■ **INFORMATION GIVEN**:
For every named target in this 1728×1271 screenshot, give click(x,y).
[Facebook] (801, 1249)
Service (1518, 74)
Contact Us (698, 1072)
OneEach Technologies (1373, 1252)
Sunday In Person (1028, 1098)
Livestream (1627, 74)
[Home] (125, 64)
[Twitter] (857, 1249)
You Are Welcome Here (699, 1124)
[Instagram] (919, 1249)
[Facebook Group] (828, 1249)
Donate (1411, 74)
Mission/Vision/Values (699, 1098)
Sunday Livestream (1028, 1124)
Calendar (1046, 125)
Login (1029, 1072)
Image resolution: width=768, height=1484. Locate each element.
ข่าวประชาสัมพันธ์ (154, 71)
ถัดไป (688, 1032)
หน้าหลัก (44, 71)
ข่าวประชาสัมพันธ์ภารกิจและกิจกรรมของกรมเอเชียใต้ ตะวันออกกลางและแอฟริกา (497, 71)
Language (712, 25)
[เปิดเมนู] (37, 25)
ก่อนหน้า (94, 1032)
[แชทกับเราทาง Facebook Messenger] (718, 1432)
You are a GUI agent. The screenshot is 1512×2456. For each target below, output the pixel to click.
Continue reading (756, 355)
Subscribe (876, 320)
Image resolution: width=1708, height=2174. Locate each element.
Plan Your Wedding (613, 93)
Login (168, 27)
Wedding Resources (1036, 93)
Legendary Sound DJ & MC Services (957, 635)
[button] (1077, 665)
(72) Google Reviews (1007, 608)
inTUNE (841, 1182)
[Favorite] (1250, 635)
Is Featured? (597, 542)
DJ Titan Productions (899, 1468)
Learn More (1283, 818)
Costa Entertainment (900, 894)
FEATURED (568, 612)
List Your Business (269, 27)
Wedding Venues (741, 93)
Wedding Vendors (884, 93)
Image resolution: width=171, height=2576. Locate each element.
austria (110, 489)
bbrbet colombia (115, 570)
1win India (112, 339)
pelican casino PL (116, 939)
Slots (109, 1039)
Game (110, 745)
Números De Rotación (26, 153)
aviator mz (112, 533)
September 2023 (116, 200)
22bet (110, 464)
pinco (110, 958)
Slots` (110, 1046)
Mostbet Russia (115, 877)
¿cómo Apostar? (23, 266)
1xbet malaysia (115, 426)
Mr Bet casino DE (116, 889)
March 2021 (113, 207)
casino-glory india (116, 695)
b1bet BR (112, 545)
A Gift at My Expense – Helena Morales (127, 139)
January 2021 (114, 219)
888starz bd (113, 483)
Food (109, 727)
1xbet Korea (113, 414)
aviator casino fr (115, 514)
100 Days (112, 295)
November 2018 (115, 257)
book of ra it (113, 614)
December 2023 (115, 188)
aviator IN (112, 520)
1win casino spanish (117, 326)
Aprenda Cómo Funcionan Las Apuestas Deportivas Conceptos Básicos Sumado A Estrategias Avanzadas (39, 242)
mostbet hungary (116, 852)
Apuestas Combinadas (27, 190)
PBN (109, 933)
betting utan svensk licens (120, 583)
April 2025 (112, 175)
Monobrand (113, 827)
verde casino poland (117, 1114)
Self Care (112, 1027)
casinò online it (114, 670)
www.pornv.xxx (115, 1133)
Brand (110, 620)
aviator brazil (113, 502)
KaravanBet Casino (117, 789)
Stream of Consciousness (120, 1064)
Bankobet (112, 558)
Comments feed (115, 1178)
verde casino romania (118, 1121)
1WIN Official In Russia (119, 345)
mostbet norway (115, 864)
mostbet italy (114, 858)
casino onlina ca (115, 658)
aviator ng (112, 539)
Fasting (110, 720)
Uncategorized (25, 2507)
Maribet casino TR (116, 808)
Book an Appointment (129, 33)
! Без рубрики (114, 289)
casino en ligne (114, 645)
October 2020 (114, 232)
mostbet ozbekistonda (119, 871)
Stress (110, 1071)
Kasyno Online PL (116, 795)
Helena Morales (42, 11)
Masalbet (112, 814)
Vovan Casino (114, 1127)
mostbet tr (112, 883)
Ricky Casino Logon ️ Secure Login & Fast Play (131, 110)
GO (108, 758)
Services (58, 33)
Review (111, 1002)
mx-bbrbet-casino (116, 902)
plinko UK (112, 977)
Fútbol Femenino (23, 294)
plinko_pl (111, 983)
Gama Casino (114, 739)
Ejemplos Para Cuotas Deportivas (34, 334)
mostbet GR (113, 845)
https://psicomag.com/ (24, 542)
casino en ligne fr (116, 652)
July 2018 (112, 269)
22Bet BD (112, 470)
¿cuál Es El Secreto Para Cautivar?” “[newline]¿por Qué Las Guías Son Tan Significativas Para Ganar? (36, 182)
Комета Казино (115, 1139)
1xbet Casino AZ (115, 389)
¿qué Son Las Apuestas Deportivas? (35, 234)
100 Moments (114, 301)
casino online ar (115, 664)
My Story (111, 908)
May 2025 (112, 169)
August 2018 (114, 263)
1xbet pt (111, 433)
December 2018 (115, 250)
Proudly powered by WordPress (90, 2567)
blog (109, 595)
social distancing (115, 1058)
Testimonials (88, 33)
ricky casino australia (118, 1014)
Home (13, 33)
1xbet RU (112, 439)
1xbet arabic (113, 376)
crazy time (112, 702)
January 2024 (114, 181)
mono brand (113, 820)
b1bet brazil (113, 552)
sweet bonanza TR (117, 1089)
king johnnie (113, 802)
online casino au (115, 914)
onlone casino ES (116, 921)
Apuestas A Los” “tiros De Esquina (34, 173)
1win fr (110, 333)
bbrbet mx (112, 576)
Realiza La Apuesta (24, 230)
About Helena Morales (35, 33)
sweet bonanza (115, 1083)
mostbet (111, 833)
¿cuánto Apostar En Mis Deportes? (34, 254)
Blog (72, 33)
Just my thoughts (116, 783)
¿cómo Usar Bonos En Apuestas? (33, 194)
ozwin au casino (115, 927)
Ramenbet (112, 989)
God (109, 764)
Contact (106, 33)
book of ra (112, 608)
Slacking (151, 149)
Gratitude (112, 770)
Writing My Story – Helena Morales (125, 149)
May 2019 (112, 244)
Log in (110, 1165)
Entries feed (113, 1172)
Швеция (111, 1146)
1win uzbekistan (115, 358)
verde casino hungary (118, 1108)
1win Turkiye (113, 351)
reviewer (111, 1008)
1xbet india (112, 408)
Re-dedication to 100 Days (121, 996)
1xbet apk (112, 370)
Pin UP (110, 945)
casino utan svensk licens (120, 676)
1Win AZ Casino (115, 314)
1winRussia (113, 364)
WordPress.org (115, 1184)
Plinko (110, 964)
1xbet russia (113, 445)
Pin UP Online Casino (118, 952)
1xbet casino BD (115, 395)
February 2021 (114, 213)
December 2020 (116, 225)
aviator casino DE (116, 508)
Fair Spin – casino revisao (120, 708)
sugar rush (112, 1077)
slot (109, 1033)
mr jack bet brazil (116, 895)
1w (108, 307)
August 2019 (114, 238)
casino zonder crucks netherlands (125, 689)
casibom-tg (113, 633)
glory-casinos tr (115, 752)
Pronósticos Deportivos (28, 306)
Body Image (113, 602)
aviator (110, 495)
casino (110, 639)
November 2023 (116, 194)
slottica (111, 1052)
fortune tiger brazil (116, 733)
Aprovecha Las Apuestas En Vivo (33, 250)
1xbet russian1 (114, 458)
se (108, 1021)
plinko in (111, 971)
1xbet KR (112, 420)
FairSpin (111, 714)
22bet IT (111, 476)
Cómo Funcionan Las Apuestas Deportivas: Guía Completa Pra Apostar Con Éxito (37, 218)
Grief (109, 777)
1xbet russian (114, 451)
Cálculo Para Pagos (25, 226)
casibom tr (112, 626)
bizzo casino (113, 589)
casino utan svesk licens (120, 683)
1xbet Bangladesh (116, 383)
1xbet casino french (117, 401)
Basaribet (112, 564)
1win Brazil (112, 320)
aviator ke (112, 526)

■ **TASK PROMPT**: Write down all the entries again without a single difference.

■ **ANSWER SPACE**:
For every named target in this 1728×1271 screenshot, give click(x,y).
[Facebook] (801, 1249)
Service (1518, 74)
Contact Us (698, 1072)
OneEach Technologies (1373, 1252)
Sunday In Person (1028, 1098)
Livestream (1627, 74)
[Home] (125, 64)
[Twitter] (857, 1249)
You Are Welcome Here (699, 1124)
[Instagram] (919, 1249)
[Facebook Group] (828, 1249)
Donate (1411, 74)
Mission/Vision/Values (699, 1098)
Sunday Livestream (1028, 1124)
Calendar (1046, 125)
Login (1029, 1072)
Image resolution: width=768, height=1484. Locate each element.
ข่าวประชาสัมพันธ์ (154, 71)
ถัดไป (688, 1032)
หน้าหลัก (44, 71)
ข่าวประชาสัมพันธ์ภารกิจและกิจกรรมของกรมเอเชียใต้ ตะวันออกกลางและแอฟริกา (497, 71)
Language (712, 25)
[เปิดเมนู] (37, 25)
ก่อนหน้า (94, 1032)
[แชทกับเราทาง Facebook Messenger] (718, 1432)
You are a GUI agent. The screenshot is 1512×2456. For each target below, output the pixel to click.
Continue reading (756, 355)
Subscribe (876, 320)
Image resolution: width=1708, height=2174. Locate each element.
Plan Your Wedding (613, 93)
Login (168, 27)
Wedding Resources (1036, 93)
Legendary Sound DJ & MC Services (957, 635)
[button] (1077, 665)
(72) Google Reviews (1007, 608)
inTUNE (841, 1182)
[Favorite] (1250, 635)
Is Featured? (597, 542)
DJ Titan Productions (899, 1468)
Learn More (1283, 818)
Costa Entertainment (900, 894)
FEATURED (568, 612)
List Your Business (269, 27)
Wedding Venues (741, 93)
Wedding Vendors (884, 93)
Image resolution: width=171, height=2576. Locate each element.
austria (110, 489)
bbrbet colombia (115, 570)
1win India (112, 339)
pelican casino PL (116, 939)
Slots (109, 1039)
Game (110, 745)
Números De Rotación (26, 153)
aviator mz (112, 533)
September 2023 (116, 200)
22bet (110, 464)
pinco (110, 958)
Slots` (110, 1046)
Mostbet Russia (115, 877)
¿cómo Apostar? (23, 266)
1xbet malaysia (115, 426)
Mr Bet casino DE (116, 889)
March 2021 (113, 207)
casino-glory india (116, 695)
b1bet BR (112, 545)
A Gift at My Expense – Helena Morales (127, 139)
January 2021 (114, 219)
888starz bd (113, 483)
Food (109, 727)
1xbet Korea (113, 414)
aviator casino fr (115, 514)
100 Days (112, 295)
November 2018 (115, 257)
book of ra it (113, 614)
December 2023 (115, 188)
aviator IN (112, 520)
1win casino spanish (117, 326)
Aprenda Cómo Funcionan Las Apuestas Deportivas Conceptos Básicos Sumado A Estrategias Avanzadas (39, 242)
mostbet hungary (116, 852)
Apuestas Combinadas (27, 190)
PBN (109, 933)
betting utan svensk licens (120, 583)
April 2025 (112, 175)
Monobrand (113, 827)
verde casino poland (117, 1114)
Self Care (112, 1027)
casinò online it (114, 670)
www.pornv.xxx (115, 1133)
Brand (110, 620)
aviator brazil (113, 502)
KaravanBet Casino (117, 789)
Stream of Consciousness (120, 1064)
Bankobet (112, 558)
Comments feed (115, 1178)
verde casino romania (118, 1121)
1WIN Official In Russia (119, 345)
mostbet norway (115, 864)
mostbet italy (114, 858)
casino onlina ca (115, 658)
aviator ng (112, 539)
Fasting (110, 720)
Uncategorized (25, 2507)
Maribet casino TR (116, 808)
Book an Appointment (129, 33)
! Без рубрики (114, 289)
casino en ligne (114, 645)
October 2020 (114, 232)
mostbet ozbekistonda (119, 871)
Stress (110, 1071)
Kasyno Online PL (116, 795)
Helena Morales (42, 11)
Masalbet (112, 814)
Vovan Casino (114, 1127)
mostbet tr (112, 883)
Ricky Casino Logon ️ Secure Login & Fast Play (131, 110)
GO (108, 758)
Services (58, 33)
Review (111, 1002)
mx-bbrbet-casino (116, 902)
plinko UK (112, 977)
Fútbol Femenino (23, 294)
plinko_pl (111, 983)
Gama Casino (114, 739)
Ejemplos Para Cuotas Deportivas (34, 334)
mostbet GR (113, 845)
https://psicomag.com/ (24, 542)
casino en ligne fr (116, 652)
July 2018 (112, 269)
22Bet BD (112, 470)
¿cuál Es El Secreto Para Cautivar?” “[newline]¿por Qué Las Guías Son Tan Significativas Para Ganar? (36, 182)
Комета Казино (115, 1139)
1xbet Casino AZ (115, 389)
¿qué Son Las Apuestas Deportivas? (35, 234)
100 Moments (114, 301)
casino online ar (115, 664)
My Story (111, 908)
May 2025 (112, 169)
August 2018 (114, 263)
1xbet pt (111, 433)
December 2018 (115, 250)
Proudly powered by WordPress (90, 2567)
blog (109, 595)
social distancing (115, 1058)
Testimonials (88, 33)
ricky casino australia (118, 1014)
Home (13, 33)
1xbet RU (112, 439)
1xbet arabic (113, 376)
crazy time (112, 702)
January 2024 (114, 181)
mono brand (113, 820)
b1bet brazil (113, 552)
sweet bonanza TR (117, 1089)
king johnnie (113, 802)
online casino au (115, 914)
onlone casino ES (116, 921)
Apuestas A Los” “tiros De Esquina (34, 173)
1win fr (110, 333)
bbrbet mx (112, 576)
Realiza La Apuesta (24, 230)
About Helena Morales (35, 33)
sweet bonanza (115, 1083)
mostbet (111, 833)
¿cuánto Apostar En Mis Deportes? (34, 254)
Blog (72, 33)
Just my thoughts (116, 783)
¿cómo Usar Bonos En Apuestas? (33, 194)
ozwin au casino (115, 927)
Ramenbet (112, 989)
God (109, 764)
Contact (106, 33)
book of ra (112, 608)
Slacking (151, 149)
Gratitude (112, 770)
Writing My Story – Helena Morales (125, 149)
May 2019 (112, 244)
Log in (110, 1165)
Entries feed (113, 1172)
Швеция (111, 1146)
1win uzbekistan (115, 358)
verde casino hungary (118, 1108)
1win Turkiye (113, 351)
reviewer (111, 1008)
1xbet india (112, 408)
Re-dedication to 100 Days (121, 996)
1xbet apk (112, 370)
Pin UP (110, 945)
casino utan svensk licens (120, 676)
1Win AZ Casino (115, 314)
1winRussia (113, 364)
WordPress.org (115, 1184)
Plinko (110, 964)
1xbet russia (113, 445)
Pin UP Online Casino (118, 952)
1xbet casino BD (115, 395)
February 2021 (114, 213)
December 2020 (116, 225)
aviator casino DE (116, 508)
Fair Spin – casino revisao (120, 708)
sugar rush (112, 1077)
slot (109, 1033)
mr jack bet brazil (116, 895)
1w (108, 307)
August 2019 (114, 238)
casino zonder crucks netherlands (125, 689)
casibom-tg (113, 633)
glory-casinos tr (115, 752)
Pronósticos Deportivos (28, 306)
Body Image (113, 602)
aviator (110, 495)
casino (110, 639)
November 2023 (116, 194)
slottica (111, 1052)
fortune tiger brazil (116, 733)
Aprovecha Las Apuestas En Vivo (33, 250)
1xbet russian1 (114, 458)
se (108, 1021)
plinko in (111, 971)
1xbet KR (112, 420)
FairSpin (111, 714)
22bet IT (111, 476)
Cómo Funcionan Las Apuestas Deportivas: Guía Completa Pra Apostar Con Éxito (37, 218)
Grief (109, 777)
1xbet russian (114, 451)
Cálculo Para Pagos (25, 226)
casibom tr (112, 626)
bizzo casino (113, 589)
casino utan svesk licens (120, 683)
1xbet Bangladesh (116, 383)
1xbet casino french (117, 401)
Basaribet (112, 564)
1win Brazil (112, 320)
aviator ke (112, 526)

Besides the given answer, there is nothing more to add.